Task list
(a) From the article on drug prices, list what Sanders says pharmaceutical companies spend more on than they spend on research and development.
(b) Extend the article on drug prices, picking up right after its last sentence.

Senate report points to greed and “patent thickets” as key reasons for high prices.

Big Pharma spends billions more on executives and stockholders than on R&D

When big pharmaceutical companies are confronted over their exorbitant pricing of prescription drugs in the US, they often retreat to two well-worn arguments: One, that the high drug prices cover costs of researching and developing new drugs, a risky and expensive endeavor, and two, that middle managers—pharmacy benefit managers (PBMs), to be specific—are actually the ones price gouging Americans.

Both of these arguments faced substantial blows in a hearing Thursday held by the Senate Committee on Health, Education, Labor and Pensions, chaired by Sen. Bernie Sanders (I-Vt.). In fact, pharmaceutical companies are spending billions of dollars more on lavish executive compensation, dividends, and stock buyouts than they spend on research and development (R&D) for new drugs, Sanders pointed out. “In other words, these companies are spending more to enrich their own stockholders and CEOs than they are in finding new cures and new treatments,” he said.

Records

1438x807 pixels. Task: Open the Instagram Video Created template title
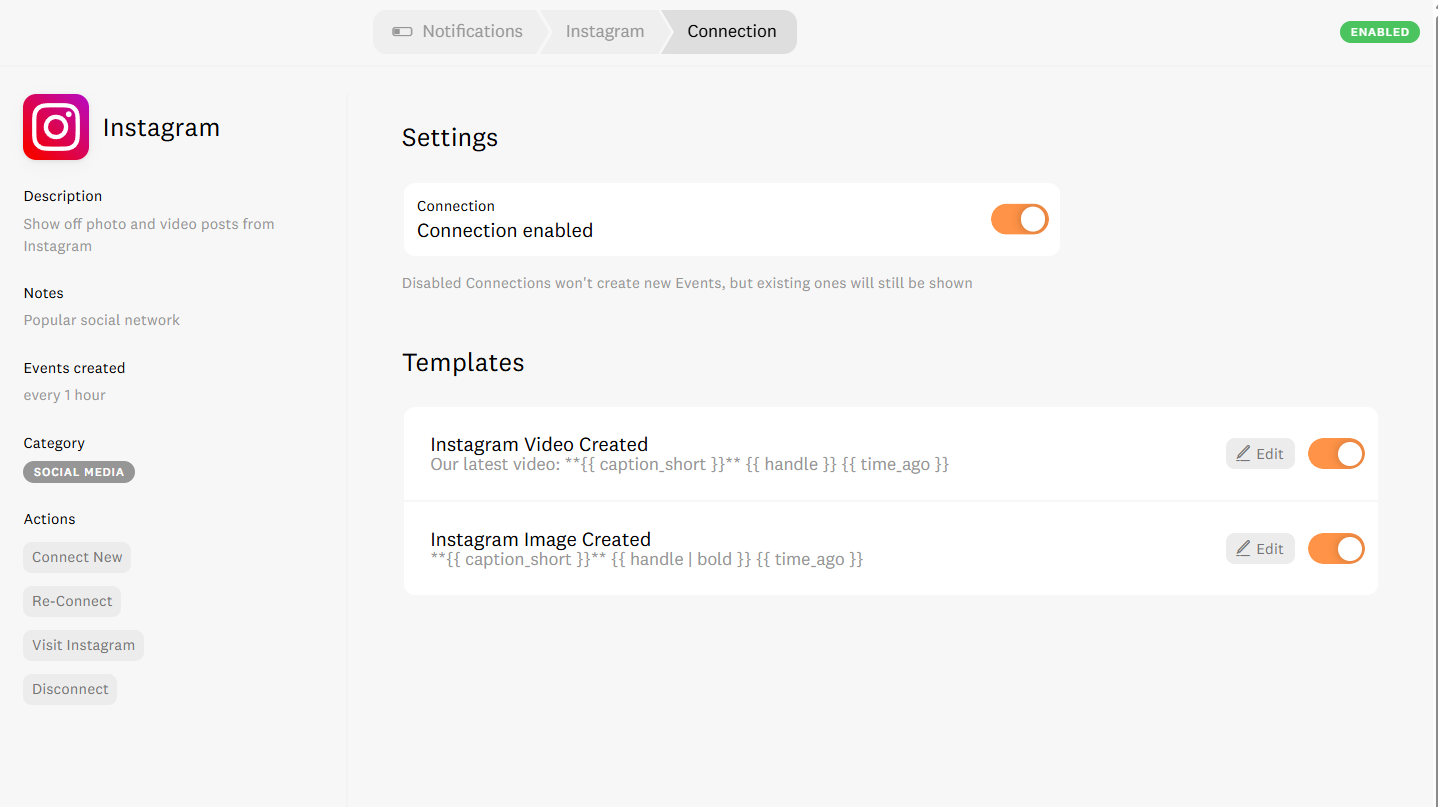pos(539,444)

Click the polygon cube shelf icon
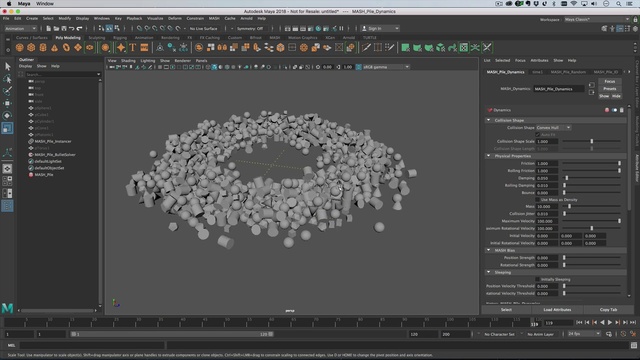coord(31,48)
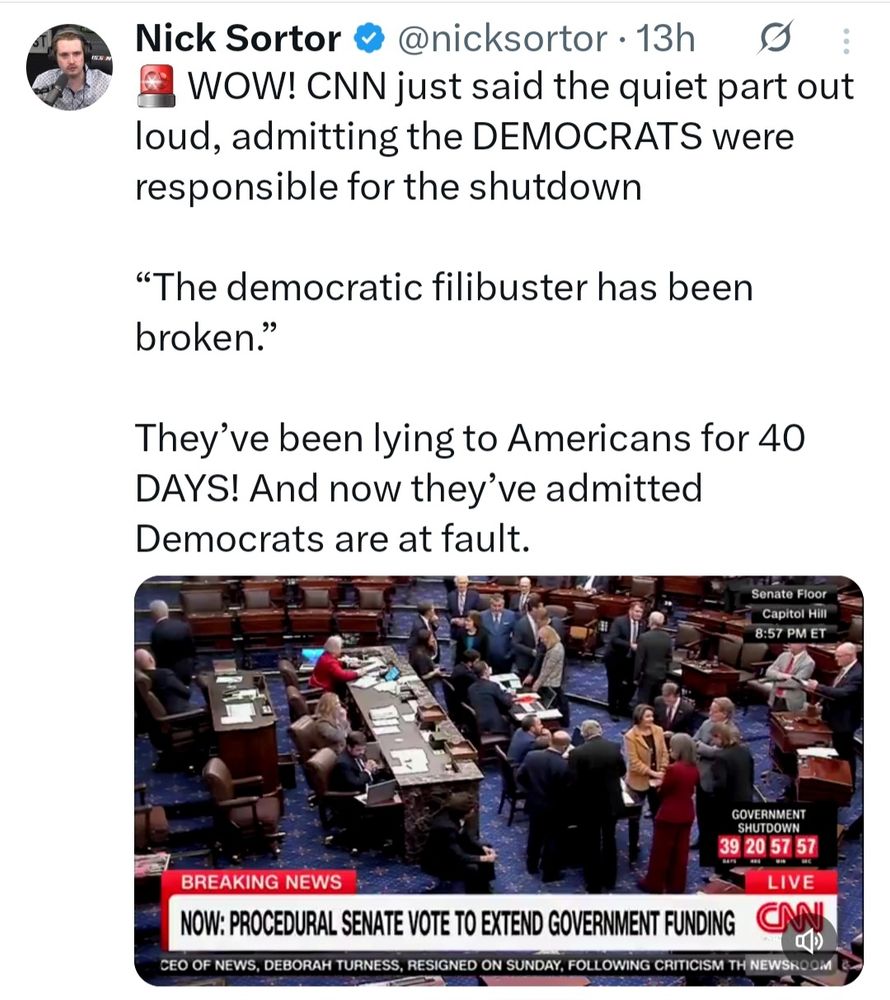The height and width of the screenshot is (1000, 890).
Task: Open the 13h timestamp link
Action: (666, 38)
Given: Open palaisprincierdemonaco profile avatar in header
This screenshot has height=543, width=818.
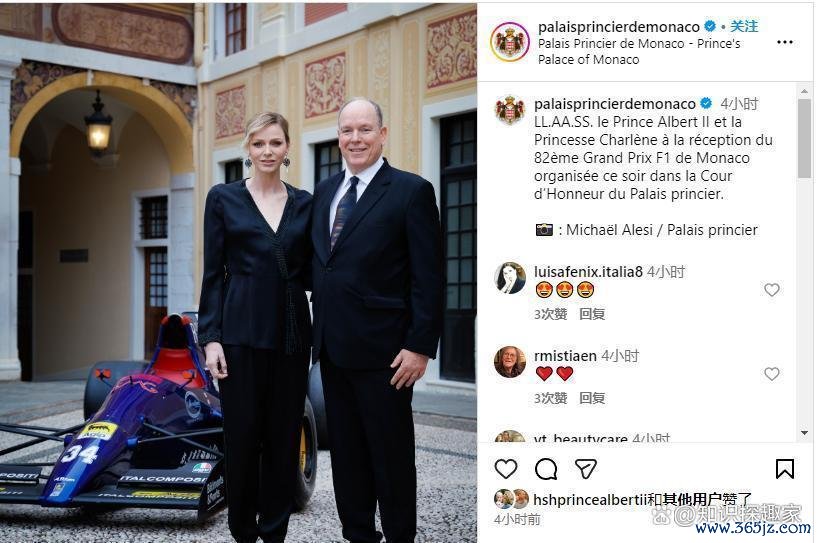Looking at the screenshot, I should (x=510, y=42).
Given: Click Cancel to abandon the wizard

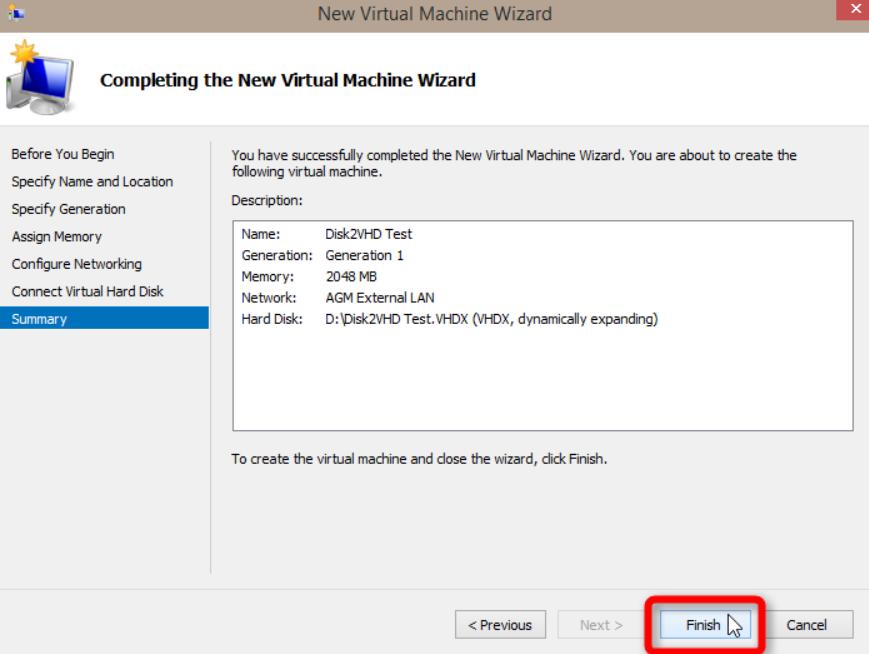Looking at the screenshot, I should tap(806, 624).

--

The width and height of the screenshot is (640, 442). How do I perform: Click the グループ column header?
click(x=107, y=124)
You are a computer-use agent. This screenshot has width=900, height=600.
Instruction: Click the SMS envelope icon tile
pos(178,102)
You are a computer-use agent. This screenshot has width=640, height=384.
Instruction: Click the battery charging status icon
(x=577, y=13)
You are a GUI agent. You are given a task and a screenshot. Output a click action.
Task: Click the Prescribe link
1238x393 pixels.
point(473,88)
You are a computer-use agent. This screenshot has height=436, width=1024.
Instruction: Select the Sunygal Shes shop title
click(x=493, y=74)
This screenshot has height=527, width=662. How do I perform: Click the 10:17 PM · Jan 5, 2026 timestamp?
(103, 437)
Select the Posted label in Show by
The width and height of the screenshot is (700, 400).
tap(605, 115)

Responses by task
(a) Lavish executive compensation, dividends, and stock buyouts.

(b)
And, while PBMs certainly contribute to America’s uniquely astronomical drug pricing, their profiteering accounts for a small fraction of the massive drug market, Sanders and an expert panelist noted. PBMs work as shadowy middle managers between drugmakers, insurers, and pharmacies, setting drug formularies and consumer prices, and negotiating rebates and discounts behind the scenes. Though PBMs practices contribute to overall costs, they pale compared to pharmaceutical profits.

Rather, the heart of the problem, according to a Senate report released earlier this week, is pharmaceutical greed, patent gaming that allows drug makers to stretch out monopolies, and powerful lobbying.

On Thursday, the Senate committee gathered the CEOs of three behemoth pharmaceutical companies to question them on the drug pricing practices: Robert Davis of Merck, Joaquin Duato of Johnson & Johnson, and Chris Boerner of Bristol Myers Squibb.

“We are aware of the many important lifesaving drugs that your companies have produced, and that’s extraordinarily important,” Sanders said before questioning the CEOs. “But, I think, as all of you know, those drugs mean nothing to anybody who cannot afford it.”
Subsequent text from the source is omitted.